Mama, how do you approach teaching empathy to your girl? Do you model it? Use stories? Work together to practice kindness?

I love the way my friend Sissy Goff shares a simple illustration for helping children understand empathy in a book she co-wrote called Are My Kids On Track: 12 Social, Emotional And Spiritual Milestones Your Child Needs To Reach.

I refer to this book often as a mother, a teacher, and as a leader. I mentioned it a few weeks ago in a post about helping girls process their emotions in healthy ways.

In it, Sissy tells a simple story that basically goes like this:

Imagine there’s a little girl playing with a group of friends in the field behind her house.

They’re running through the trees and out into the open field when all of a sudden the little girl falls through a deep hole in the ground. She didn’t see it because it was covered by a patch of grass. But she fell down in there and the hole is deep. Very deep.
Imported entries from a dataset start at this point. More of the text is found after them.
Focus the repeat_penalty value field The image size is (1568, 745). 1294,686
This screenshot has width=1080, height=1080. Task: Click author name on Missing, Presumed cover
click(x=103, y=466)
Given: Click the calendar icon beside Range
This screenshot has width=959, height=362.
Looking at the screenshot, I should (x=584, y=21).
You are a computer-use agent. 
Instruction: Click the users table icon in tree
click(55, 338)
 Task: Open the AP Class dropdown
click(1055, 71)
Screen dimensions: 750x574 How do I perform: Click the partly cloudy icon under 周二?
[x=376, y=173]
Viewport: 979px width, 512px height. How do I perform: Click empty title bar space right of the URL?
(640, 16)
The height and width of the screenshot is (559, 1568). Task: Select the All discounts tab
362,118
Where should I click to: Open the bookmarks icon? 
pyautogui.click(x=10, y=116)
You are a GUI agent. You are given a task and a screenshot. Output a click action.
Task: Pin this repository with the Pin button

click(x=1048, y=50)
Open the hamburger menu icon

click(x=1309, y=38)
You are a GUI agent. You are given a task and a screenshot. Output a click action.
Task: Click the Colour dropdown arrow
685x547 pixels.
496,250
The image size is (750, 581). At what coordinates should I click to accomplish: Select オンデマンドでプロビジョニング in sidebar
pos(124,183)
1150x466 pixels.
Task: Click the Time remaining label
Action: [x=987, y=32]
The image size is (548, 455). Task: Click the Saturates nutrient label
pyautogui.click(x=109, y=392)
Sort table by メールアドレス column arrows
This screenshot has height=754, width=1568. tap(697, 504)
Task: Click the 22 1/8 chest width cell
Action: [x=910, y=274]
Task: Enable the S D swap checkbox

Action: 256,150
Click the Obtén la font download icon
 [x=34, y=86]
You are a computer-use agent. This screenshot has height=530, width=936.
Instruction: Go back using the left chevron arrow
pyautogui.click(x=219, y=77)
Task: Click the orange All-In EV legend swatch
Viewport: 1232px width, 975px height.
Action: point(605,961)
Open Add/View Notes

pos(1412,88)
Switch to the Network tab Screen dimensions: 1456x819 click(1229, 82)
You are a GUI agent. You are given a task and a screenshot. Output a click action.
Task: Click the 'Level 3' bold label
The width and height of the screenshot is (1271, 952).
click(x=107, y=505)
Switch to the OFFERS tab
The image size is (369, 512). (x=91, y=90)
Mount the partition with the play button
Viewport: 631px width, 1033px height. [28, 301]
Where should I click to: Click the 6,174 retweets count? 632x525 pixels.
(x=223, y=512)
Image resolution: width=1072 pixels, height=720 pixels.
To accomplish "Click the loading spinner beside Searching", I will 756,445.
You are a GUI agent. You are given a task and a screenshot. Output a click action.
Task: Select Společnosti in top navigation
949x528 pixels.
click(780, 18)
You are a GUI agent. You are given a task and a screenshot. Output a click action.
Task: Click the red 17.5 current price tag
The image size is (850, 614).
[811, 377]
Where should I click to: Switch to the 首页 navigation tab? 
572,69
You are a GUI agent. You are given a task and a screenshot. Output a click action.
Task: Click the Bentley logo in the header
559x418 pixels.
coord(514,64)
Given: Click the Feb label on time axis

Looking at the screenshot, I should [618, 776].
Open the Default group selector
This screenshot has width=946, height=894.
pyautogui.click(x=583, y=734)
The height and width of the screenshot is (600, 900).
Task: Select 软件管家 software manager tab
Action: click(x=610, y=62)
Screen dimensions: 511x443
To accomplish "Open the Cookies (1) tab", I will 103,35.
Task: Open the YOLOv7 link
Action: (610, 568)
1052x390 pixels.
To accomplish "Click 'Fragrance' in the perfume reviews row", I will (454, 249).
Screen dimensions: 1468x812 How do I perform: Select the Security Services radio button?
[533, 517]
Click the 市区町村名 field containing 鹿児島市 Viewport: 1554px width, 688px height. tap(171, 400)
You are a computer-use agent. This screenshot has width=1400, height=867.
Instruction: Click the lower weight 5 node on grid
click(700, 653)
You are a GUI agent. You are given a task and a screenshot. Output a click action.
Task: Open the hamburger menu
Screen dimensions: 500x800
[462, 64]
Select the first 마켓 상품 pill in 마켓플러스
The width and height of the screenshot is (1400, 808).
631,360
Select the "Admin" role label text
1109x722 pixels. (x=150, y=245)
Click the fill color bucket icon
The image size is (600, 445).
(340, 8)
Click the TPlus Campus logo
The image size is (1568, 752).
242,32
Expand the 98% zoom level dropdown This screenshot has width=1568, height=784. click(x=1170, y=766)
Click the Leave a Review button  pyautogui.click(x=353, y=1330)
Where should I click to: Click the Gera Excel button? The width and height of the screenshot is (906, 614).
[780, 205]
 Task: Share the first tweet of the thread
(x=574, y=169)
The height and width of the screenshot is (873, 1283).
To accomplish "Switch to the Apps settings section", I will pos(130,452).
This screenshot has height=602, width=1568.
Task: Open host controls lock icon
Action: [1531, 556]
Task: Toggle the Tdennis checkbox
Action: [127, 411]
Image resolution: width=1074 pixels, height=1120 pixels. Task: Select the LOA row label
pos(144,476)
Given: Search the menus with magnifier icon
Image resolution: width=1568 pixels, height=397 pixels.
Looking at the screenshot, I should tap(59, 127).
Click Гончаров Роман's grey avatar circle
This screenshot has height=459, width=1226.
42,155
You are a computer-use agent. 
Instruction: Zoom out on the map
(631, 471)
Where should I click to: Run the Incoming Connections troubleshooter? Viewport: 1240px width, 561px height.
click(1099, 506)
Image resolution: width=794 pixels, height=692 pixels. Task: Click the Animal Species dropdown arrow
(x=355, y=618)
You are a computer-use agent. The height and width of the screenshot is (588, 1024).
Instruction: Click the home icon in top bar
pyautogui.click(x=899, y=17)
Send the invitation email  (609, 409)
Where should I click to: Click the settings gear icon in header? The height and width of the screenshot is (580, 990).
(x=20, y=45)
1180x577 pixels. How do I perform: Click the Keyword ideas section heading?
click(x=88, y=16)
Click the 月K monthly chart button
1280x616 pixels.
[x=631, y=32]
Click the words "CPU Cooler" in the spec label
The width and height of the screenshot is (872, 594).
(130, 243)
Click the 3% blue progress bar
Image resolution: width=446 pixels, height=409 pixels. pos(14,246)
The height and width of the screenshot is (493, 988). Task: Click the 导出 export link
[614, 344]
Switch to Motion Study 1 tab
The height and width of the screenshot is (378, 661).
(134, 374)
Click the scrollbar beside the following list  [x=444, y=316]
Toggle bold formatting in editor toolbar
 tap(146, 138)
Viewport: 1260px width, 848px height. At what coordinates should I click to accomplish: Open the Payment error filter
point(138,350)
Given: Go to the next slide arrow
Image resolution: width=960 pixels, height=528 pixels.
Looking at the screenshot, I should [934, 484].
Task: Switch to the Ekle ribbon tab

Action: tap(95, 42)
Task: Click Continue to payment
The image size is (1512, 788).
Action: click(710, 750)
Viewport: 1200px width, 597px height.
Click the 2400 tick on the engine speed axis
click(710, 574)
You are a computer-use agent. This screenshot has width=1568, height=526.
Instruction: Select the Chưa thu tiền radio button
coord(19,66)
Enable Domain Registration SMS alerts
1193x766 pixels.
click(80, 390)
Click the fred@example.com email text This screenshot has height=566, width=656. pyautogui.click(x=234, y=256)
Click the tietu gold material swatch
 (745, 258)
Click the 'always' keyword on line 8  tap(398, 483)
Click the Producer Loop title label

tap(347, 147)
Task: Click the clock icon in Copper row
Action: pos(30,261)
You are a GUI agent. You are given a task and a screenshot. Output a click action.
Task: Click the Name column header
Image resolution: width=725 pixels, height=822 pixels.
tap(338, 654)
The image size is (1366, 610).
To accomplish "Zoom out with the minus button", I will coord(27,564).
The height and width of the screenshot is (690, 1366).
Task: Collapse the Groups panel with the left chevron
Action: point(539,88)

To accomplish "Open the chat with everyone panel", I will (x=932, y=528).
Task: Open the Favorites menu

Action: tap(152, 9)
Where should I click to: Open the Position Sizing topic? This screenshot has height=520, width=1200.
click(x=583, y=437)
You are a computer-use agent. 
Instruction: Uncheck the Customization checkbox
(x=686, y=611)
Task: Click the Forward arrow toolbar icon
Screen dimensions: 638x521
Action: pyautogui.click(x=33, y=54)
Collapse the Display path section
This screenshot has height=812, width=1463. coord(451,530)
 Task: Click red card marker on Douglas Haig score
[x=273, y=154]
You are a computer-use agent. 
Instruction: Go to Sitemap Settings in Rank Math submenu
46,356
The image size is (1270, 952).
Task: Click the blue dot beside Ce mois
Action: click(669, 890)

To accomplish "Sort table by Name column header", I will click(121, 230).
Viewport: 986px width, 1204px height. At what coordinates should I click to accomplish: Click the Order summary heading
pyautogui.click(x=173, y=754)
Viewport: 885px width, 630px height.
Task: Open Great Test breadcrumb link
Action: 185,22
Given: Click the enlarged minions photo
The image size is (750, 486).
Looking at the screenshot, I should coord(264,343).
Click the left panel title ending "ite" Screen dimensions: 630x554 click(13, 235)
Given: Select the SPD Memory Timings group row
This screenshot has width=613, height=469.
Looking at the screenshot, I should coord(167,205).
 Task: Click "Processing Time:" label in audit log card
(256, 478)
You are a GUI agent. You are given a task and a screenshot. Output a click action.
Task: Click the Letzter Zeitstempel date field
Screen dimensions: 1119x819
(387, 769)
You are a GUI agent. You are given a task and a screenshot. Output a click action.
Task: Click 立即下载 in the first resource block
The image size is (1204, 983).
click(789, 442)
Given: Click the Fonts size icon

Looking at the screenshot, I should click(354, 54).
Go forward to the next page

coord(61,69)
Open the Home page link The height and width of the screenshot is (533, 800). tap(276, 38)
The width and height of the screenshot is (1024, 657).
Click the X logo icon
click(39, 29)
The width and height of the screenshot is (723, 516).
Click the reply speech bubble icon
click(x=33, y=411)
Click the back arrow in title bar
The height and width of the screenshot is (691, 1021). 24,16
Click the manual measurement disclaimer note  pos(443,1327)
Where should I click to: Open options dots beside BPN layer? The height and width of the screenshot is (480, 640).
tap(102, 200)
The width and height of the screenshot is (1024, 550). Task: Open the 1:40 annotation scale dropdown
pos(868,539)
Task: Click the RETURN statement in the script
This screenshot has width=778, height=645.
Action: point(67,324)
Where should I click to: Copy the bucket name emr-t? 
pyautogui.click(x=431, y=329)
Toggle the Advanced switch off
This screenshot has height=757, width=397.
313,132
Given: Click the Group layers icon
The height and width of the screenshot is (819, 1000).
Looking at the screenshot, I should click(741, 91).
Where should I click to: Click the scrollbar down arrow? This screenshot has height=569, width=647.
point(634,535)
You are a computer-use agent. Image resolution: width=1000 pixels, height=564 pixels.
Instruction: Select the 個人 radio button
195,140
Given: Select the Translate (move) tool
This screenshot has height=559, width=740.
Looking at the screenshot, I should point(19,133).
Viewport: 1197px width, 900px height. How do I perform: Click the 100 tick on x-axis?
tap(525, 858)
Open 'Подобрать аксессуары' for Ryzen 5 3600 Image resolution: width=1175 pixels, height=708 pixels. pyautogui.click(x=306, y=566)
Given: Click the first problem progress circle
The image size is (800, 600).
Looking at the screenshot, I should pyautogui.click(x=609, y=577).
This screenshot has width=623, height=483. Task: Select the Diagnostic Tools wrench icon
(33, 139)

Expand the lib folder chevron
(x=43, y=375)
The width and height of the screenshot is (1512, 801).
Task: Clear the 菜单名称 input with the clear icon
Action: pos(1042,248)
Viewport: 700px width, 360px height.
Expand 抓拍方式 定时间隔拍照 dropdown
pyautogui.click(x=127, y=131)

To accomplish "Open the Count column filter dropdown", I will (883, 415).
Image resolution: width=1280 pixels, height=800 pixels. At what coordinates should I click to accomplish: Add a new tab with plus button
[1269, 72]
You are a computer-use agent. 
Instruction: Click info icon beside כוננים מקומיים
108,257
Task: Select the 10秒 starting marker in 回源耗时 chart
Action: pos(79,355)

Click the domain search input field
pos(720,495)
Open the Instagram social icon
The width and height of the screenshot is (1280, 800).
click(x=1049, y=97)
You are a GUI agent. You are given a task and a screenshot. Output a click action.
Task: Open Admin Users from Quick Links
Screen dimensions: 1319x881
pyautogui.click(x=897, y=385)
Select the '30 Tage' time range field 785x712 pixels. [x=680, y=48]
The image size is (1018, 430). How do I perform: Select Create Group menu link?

So deep that she can’t climb out.

Her friends see what happens and immediately run over to where they saw her go down and they peer over the side of the hole. They can see a little way down but, for the most part, it’s dark. So they lean in close to listen. They can hear her, barely. She’s crying.

Pity is looking down into the hole and feeling sad and sorry that your friend is there.

Sympathy is laying down next to the hole and talking to your friend so that she knows you’re there.

Empathy is climbing down into the hole to sit with your friend to wait until help arrives.

Now, climbing down into that hole can be scary. It’s uncomfortable. Inconvenient. But, as leaders, it is our responsibility to climb down into that hole to understand, share, and bear the weight of another person’s burden. To embrace the discomfort of it - not to be afraid of it, ignore it or pretend it’s not there.

Empathy starts by making the choice to engage another person’s emotions because we believe, we know, we trust that the pain they are experiencing, although it’s real, it’s temporary.

Being empathetic also means choosing to engage a person, even when we don’t agree with or share their point of view. Our aim can be to simply understand where they’re coming from.

Now, science tells us that girls are very empathetic by nature. We’ve talked previously about orientation and how our feminine design has prepared us to relate and connect well with others. We’ve talked about intuition and those feelings we have when something’s not right or that feeling we get when we know someone needs something. 

I love Sissy’s picture of what empathy looks like so much because in relationships, in life, we are not going to see eye to eye with everyone all the time. This is a guarantee. If we aren’t aiming for empathy, it can be very easy to misunderstand the other person’s perspective OR in many cases not even to consider it at all.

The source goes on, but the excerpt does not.